Segment Open

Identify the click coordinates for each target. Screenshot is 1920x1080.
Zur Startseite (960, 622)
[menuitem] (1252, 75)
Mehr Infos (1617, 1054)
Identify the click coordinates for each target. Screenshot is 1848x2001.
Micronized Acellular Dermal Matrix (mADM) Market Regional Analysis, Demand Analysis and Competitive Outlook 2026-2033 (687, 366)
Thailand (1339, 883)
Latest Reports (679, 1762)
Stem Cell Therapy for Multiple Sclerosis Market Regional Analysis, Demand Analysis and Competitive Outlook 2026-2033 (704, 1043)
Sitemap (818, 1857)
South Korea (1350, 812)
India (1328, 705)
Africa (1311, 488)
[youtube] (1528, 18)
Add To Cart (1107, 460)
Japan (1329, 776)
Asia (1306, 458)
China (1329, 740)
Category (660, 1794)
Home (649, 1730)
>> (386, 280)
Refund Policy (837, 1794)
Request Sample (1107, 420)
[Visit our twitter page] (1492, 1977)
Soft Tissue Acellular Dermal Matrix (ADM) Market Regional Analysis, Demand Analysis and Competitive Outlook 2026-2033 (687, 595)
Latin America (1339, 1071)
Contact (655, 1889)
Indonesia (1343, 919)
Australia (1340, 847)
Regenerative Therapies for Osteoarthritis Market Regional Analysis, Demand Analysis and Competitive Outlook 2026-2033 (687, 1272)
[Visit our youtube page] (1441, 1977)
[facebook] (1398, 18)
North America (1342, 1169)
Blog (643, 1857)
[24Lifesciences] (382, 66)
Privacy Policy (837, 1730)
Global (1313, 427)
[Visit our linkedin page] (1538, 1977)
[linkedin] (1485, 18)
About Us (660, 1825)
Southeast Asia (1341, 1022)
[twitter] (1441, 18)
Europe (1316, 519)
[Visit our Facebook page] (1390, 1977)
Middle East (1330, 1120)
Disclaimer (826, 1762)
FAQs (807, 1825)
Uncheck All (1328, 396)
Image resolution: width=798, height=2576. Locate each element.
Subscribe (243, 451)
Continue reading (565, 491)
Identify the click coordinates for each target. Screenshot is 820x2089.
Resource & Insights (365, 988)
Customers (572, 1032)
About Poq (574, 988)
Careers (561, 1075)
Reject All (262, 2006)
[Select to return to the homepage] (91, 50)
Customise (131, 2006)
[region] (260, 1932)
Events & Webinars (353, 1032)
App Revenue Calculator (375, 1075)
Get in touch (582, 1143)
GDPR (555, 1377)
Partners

Segment Closed

DIRECTIONS —
Transcribe every record above exactly as it appears.

TASK OUTPUT —
Identify the click coordinates for each target. Screenshot is 1920x1080.
Zur Startseite (960, 622)
[menuitem] (1252, 75)
Mehr Infos (1617, 1054)
Identify the click coordinates for each target. Screenshot is 1848x2001.
Micronized Acellular Dermal Matrix (mADM) Market Regional Analysis, Demand Analysis and Competitive Outlook 2026-2033 (687, 366)
Thailand (1339, 883)
Latest Reports (679, 1762)
Stem Cell Therapy for Multiple Sclerosis Market Regional Analysis, Demand Analysis and Competitive Outlook 2026-2033 (704, 1043)
Sitemap (818, 1857)
South Korea (1350, 812)
India (1328, 705)
Africa (1311, 488)
[youtube] (1528, 18)
Add To Cart (1107, 460)
Japan (1329, 776)
Asia (1306, 458)
China (1329, 740)
Category (660, 1794)
Home (649, 1730)
>> (386, 280)
Refund Policy (837, 1794)
Request Sample (1107, 420)
[Visit our twitter page] (1492, 1977)
Soft Tissue Acellular Dermal Matrix (ADM) Market Regional Analysis, Demand Analysis and Competitive Outlook 2026-2033 (687, 595)
Latin America (1339, 1071)
Contact (655, 1889)
Indonesia (1343, 919)
Australia (1340, 847)
Regenerative Therapies for Osteoarthritis Market Regional Analysis, Demand Analysis and Competitive Outlook 2026-2033 (687, 1272)
[Visit our youtube page] (1441, 1977)
[facebook] (1398, 18)
North America (1342, 1169)
Blog (643, 1857)
[24Lifesciences] (382, 66)
Privacy Policy (837, 1730)
Global (1313, 427)
[Visit our linkedin page] (1538, 1977)
[linkedin] (1485, 18)
About Us (660, 1825)
Southeast Asia (1341, 1022)
[twitter] (1441, 18)
Europe (1316, 519)
[Visit our Facebook page] (1390, 1977)
Middle East (1330, 1120)
Disclaimer (826, 1762)
FAQs (807, 1825)
Uncheck All (1328, 396)
Image resolution: width=798, height=2576. Locate each element.
Subscribe (243, 451)
Continue reading (565, 491)
Identify the click coordinates for each target. Screenshot is 820x2089.
Resource & Insights (365, 988)
Customers (572, 1032)
About Poq (574, 988)
Careers (561, 1075)
Reject All (262, 2006)
[Select to return to the homepage] (91, 50)
Customise (131, 2006)
[region] (260, 1932)
Events & Webinars (353, 1032)
App Revenue Calculator (375, 1075)
Get in touch (582, 1143)
GDPR (555, 1377)
Partners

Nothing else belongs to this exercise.